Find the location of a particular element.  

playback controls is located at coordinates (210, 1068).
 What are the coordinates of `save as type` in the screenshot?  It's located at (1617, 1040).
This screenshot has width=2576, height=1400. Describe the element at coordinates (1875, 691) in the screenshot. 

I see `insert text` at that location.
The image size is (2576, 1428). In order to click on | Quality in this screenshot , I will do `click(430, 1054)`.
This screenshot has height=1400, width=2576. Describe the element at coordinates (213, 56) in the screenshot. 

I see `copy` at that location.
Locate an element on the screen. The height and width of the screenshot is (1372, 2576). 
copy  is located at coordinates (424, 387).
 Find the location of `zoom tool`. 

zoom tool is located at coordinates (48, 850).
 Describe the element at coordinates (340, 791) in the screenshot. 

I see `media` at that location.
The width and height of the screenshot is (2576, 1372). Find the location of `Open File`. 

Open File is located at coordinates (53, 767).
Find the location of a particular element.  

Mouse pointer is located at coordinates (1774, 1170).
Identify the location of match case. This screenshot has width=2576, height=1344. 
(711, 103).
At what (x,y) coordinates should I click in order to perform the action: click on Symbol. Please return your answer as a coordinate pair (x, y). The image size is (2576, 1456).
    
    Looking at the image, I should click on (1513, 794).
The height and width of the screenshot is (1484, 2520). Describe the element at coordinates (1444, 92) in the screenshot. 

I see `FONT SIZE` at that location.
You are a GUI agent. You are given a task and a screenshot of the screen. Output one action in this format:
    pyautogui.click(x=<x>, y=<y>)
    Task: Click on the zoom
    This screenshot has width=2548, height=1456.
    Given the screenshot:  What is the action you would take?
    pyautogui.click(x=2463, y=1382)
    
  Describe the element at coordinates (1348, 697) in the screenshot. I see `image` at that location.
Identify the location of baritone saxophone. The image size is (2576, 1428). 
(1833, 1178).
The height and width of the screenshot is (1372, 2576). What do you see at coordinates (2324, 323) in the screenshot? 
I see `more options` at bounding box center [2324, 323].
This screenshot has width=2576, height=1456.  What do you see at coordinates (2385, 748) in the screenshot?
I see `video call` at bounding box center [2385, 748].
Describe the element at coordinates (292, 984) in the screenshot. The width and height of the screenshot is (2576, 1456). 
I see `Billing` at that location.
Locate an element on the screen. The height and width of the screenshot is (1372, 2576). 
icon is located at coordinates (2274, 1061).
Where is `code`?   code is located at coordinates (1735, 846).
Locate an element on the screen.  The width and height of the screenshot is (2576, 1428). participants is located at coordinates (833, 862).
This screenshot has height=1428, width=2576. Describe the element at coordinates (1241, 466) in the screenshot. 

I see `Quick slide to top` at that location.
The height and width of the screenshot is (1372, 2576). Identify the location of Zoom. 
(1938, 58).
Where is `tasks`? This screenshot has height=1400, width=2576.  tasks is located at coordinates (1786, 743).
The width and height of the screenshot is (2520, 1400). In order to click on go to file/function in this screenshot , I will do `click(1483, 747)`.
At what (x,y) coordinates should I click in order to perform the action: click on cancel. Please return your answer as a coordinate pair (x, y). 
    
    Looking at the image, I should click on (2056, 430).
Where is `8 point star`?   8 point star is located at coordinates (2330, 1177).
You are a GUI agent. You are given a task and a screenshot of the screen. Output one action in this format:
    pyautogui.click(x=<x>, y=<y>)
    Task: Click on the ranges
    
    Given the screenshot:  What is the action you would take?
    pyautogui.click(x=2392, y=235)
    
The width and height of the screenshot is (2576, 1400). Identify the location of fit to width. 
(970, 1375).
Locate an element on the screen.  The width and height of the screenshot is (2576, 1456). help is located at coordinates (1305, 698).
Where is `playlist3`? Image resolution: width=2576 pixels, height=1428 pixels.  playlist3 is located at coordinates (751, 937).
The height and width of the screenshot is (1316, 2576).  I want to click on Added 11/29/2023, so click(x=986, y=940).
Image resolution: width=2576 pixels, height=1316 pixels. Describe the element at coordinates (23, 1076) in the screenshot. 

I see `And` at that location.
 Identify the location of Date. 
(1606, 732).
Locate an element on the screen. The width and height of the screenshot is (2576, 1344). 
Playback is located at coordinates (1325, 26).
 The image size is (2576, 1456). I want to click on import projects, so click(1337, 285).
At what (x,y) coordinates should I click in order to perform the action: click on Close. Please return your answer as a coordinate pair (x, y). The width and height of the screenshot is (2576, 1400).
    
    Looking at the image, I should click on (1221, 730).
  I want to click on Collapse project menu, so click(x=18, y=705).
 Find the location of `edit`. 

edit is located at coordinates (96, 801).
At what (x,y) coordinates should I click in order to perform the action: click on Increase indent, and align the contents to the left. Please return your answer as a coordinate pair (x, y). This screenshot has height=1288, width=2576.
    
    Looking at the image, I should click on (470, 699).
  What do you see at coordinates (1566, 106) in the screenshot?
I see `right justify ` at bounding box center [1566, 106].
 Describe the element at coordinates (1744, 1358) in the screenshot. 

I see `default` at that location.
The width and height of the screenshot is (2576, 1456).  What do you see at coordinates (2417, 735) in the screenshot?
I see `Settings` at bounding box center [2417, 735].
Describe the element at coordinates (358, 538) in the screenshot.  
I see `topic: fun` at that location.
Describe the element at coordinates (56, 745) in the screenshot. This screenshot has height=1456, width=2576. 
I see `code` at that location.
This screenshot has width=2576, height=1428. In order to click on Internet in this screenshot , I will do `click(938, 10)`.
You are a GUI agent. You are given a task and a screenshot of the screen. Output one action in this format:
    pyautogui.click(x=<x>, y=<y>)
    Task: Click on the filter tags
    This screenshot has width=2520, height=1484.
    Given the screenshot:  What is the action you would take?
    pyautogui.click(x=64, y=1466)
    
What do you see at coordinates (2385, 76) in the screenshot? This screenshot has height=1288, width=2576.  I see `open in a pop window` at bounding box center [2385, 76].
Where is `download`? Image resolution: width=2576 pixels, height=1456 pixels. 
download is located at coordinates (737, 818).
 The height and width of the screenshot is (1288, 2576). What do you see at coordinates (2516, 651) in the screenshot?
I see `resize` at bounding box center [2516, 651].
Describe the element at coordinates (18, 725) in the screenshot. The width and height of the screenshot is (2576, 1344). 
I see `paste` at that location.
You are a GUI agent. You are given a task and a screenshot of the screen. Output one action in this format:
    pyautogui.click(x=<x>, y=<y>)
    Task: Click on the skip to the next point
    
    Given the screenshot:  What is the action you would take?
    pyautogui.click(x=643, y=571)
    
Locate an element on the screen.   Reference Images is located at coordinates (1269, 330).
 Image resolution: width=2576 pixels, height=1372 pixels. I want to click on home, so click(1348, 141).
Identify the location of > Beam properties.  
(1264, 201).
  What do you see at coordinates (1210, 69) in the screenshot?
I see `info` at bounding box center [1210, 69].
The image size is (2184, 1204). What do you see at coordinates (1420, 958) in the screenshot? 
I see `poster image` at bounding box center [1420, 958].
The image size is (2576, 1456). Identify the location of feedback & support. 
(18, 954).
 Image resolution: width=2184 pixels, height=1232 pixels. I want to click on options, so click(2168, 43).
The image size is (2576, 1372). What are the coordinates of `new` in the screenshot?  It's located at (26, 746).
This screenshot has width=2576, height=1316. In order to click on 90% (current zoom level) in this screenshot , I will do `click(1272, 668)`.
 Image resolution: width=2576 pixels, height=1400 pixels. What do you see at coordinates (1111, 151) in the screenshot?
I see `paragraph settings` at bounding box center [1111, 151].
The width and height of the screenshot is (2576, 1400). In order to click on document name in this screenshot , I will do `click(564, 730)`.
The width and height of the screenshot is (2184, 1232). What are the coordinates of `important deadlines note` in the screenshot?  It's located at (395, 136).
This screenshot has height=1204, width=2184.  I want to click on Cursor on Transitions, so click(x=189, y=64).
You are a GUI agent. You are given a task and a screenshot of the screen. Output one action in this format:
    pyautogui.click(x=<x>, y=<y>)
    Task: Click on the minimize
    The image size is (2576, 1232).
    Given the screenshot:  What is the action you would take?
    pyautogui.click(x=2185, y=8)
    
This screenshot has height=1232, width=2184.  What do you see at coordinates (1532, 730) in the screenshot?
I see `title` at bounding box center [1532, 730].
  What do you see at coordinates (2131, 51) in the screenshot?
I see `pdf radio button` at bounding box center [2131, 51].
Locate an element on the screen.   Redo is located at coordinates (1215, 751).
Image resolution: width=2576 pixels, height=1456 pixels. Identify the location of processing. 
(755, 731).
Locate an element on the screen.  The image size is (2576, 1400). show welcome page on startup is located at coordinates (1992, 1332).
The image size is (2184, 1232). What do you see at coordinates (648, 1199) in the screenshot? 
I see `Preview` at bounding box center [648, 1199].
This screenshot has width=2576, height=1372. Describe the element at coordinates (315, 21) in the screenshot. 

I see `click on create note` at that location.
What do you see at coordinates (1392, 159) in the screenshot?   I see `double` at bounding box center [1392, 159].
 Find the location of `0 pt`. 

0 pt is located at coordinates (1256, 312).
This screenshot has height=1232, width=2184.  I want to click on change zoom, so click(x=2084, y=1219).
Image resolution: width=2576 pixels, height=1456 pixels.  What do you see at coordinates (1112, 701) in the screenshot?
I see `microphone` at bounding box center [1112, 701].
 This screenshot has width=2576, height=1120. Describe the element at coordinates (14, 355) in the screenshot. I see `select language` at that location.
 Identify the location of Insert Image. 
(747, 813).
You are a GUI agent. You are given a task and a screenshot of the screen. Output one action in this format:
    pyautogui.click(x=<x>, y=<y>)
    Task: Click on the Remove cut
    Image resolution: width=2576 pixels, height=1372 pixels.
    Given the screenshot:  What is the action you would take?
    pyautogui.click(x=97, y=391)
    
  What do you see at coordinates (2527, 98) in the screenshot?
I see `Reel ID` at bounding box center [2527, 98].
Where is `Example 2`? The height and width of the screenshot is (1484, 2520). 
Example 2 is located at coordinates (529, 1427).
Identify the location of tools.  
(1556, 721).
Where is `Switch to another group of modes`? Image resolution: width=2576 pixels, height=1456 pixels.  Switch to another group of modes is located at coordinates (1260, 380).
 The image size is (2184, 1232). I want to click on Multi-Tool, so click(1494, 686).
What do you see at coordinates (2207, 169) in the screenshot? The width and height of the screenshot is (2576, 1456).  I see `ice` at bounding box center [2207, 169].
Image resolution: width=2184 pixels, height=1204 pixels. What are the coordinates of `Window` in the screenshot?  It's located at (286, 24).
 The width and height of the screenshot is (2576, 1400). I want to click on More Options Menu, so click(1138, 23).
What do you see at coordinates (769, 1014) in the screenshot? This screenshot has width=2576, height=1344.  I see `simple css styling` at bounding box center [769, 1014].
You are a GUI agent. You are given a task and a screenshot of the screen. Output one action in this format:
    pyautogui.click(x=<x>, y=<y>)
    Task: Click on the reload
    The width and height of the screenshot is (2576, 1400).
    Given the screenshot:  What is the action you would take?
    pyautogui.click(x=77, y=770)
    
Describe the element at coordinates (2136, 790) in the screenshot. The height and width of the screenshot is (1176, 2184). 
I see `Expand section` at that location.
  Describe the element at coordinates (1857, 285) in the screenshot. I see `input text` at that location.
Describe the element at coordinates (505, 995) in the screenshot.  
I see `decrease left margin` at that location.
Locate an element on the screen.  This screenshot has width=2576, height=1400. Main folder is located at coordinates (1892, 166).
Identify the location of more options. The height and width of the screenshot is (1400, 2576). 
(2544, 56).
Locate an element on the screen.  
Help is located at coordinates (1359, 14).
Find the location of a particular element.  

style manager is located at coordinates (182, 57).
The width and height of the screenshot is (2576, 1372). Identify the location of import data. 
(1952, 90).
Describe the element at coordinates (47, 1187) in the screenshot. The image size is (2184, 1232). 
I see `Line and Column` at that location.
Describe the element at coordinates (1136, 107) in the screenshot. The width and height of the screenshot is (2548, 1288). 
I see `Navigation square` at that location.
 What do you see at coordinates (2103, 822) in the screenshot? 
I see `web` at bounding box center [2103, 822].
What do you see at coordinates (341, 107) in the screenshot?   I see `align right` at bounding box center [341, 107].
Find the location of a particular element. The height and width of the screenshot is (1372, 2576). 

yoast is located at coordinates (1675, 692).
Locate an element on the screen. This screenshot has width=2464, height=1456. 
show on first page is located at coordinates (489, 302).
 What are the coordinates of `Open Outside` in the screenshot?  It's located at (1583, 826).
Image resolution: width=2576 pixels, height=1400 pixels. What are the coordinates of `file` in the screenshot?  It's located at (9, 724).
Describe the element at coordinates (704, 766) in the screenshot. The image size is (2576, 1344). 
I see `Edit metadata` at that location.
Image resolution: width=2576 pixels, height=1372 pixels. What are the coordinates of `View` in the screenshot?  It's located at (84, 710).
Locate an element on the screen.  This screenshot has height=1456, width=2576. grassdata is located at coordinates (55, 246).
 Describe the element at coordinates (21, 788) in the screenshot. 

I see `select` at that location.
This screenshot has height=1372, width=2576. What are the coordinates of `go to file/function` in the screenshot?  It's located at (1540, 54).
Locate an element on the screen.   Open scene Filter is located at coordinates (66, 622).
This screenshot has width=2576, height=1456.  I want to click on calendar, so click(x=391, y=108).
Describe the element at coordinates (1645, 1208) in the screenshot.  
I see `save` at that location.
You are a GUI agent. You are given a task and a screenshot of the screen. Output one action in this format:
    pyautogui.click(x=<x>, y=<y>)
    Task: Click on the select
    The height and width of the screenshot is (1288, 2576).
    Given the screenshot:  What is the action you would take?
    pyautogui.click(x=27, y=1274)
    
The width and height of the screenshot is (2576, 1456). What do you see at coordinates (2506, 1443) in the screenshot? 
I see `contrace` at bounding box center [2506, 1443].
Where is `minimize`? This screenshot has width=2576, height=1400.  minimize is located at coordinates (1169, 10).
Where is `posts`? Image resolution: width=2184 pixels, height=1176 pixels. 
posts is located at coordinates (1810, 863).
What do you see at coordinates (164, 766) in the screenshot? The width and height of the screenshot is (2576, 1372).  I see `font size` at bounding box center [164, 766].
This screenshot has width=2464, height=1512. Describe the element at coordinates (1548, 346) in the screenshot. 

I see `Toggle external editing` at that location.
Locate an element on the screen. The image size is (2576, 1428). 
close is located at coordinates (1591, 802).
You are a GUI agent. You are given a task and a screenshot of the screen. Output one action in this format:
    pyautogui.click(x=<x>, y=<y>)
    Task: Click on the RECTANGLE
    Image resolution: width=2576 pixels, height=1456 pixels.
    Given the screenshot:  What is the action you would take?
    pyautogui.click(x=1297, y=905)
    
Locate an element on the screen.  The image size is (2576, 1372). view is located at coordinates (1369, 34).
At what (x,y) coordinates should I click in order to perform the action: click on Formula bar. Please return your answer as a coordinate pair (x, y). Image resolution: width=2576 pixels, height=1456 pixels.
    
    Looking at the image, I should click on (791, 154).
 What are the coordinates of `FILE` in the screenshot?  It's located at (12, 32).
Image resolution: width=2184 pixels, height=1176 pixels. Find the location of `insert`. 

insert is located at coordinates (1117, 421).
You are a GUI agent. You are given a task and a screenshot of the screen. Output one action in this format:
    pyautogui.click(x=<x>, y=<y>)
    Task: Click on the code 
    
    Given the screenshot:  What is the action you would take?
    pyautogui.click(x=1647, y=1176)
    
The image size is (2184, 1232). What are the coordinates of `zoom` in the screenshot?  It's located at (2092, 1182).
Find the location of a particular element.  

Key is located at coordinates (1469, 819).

···

**Objective**
Please rewrite the records starting at the line containing "Describe the element at coordinates (358, 538)" and ending at the line containing "pyautogui.click(x=64, y=1466)", replacing "Internet" with "Network" and leaving everything else unchanged.

**Result for this exercise**
Describe the element at coordinates (358, 538) in the screenshot.  
I see `topic: fun` at that location.
Describe the element at coordinates (56, 745) in the screenshot. This screenshot has height=1456, width=2576. 
I see `code` at that location.
This screenshot has width=2576, height=1428. In order to click on Network in this screenshot , I will do `click(938, 10)`.
You are a GUI agent. You are given a task and a screenshot of the screen. Output one action in this format:
    pyautogui.click(x=<x>, y=<y>)
    Task: Click on the filter tags
    This screenshot has width=2520, height=1484.
    Given the screenshot:  What is the action you would take?
    pyautogui.click(x=64, y=1466)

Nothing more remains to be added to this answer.